Cryptology ePrint Archive: Report 2016/850

Lightweight Fault Attack Resistance in Software Using Intra-Instruction Redundancy

Conor Patrick and Bilgiday Yuce and Nahid Farhady Ghalaty and Patrick Schaumont

Abstract: Fault attack countermeasures can be implemented by storing or computing sensitive data in redundant form, such that the faulty data can be detected and restored. We present a class of lightweight, portable software countermeasures for block ciphers. Our technique is based on redundant bit-slicing, and it is able to detect faults in the execution of a single instruction. In comparison to earlier techniques, we are able to intercept data faults as well as instruction sequence faults using a uniform technique. Our countermeasure thwarts precise bit-fault injections through pseudo-random shifts in the allocation of data bit-slices. We demonstrate our solution on a full AES design and confirm the claimed security protection through a detailed fault simulation for a 32-bit embedded processor.
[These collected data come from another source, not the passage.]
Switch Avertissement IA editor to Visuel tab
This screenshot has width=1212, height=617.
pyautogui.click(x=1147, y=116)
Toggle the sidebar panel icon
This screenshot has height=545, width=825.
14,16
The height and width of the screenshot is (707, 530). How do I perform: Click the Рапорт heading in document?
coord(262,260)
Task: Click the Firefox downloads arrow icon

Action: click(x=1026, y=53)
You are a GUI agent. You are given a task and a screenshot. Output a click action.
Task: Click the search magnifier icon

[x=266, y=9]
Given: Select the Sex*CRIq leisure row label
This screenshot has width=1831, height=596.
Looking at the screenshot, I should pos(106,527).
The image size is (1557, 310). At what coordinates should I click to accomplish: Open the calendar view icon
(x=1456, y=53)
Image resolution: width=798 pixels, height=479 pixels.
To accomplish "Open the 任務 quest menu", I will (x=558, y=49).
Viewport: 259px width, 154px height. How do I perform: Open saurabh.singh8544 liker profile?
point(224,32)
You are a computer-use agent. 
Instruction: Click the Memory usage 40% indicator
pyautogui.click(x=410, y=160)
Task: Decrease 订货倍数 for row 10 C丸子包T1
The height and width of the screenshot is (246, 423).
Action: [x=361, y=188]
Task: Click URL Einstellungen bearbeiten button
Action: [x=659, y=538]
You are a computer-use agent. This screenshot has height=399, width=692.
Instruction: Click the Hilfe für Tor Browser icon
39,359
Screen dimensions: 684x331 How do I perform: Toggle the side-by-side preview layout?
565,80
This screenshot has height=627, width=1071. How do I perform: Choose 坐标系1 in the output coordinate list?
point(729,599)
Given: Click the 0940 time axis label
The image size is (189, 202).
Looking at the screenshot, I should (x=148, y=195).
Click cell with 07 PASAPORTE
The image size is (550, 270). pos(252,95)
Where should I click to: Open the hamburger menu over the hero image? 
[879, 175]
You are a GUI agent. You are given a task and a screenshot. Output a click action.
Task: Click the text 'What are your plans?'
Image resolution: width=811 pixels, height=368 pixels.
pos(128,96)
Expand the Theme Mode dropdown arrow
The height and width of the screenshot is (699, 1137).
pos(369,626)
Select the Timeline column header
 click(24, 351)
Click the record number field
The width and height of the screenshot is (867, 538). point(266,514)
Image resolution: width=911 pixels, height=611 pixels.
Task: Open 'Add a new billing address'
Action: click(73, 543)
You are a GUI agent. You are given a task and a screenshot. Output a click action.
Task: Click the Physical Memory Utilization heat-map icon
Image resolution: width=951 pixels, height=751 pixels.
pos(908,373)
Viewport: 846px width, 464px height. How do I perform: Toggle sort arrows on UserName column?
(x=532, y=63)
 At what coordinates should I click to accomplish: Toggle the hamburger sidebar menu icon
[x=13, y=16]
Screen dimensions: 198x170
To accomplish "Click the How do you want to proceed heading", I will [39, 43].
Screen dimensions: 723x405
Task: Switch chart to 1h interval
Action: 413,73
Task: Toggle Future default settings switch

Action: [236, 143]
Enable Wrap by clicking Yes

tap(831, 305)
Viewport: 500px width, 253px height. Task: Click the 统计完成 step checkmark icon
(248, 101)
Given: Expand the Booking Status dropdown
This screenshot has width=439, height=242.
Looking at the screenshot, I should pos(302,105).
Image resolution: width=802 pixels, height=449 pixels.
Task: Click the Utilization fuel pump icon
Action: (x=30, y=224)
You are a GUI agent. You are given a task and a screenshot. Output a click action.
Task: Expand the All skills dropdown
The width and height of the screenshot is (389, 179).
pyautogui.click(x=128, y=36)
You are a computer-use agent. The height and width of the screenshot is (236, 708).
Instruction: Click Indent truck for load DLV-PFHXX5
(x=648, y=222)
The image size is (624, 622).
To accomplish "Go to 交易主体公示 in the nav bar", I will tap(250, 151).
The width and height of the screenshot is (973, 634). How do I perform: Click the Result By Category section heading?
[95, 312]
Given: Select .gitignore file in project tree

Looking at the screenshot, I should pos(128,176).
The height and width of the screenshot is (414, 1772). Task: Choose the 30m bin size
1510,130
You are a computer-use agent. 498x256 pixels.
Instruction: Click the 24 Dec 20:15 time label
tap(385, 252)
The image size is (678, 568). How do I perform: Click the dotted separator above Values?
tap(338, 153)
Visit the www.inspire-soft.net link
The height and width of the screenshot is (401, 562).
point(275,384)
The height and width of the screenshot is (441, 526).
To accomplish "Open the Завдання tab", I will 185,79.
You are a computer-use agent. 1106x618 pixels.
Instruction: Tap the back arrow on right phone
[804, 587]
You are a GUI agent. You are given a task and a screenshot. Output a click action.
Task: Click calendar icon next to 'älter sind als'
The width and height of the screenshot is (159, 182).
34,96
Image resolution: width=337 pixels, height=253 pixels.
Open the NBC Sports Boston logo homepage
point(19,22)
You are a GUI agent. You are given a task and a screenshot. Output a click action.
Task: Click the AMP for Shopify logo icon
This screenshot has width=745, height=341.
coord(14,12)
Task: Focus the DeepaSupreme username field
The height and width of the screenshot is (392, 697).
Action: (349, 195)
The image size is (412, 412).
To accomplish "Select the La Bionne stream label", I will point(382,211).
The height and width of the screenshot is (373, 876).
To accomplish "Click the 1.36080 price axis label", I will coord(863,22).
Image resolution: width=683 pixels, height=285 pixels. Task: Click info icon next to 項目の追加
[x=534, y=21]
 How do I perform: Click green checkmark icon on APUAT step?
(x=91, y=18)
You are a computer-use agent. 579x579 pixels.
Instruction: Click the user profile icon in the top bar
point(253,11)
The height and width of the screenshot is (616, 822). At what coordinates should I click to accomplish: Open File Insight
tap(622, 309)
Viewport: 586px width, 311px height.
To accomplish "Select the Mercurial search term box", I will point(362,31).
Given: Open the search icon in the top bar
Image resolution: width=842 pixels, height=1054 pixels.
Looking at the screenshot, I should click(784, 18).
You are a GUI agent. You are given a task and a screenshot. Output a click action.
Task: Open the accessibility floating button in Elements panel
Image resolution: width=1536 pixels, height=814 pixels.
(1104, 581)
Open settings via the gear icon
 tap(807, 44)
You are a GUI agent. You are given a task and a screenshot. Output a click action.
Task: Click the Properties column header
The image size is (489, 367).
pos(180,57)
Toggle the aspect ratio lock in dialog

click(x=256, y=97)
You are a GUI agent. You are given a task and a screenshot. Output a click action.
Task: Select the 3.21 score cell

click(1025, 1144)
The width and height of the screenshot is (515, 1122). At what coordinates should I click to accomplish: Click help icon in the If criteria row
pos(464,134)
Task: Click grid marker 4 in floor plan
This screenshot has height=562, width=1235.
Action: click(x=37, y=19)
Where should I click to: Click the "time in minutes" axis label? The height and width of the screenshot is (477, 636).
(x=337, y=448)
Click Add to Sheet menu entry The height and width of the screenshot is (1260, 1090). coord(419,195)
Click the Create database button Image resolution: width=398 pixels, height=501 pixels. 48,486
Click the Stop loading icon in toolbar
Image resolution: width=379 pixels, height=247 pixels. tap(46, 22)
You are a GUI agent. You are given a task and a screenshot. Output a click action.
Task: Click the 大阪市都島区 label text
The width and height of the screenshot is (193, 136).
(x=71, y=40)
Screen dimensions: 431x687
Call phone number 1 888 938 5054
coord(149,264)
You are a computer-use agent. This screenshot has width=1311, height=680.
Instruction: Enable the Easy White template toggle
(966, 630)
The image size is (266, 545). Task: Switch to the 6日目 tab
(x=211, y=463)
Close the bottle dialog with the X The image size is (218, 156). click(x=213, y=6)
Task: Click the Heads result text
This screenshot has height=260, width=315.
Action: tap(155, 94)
We also quantify the overhead of the proposed fault countermeasure, and find a minimal increase in footprint (14%), and a moderate performance overhead between 125% to 317%, depending on the desired level of fault-attack resistance.

Category / Keywords: implementation / Fault attacks, Fault resistance, Intra-instruction redundancy, Bitslicing, Block ciphers

Original Publication (in the same form): Selected Areas in Cryptography (SAC 2016)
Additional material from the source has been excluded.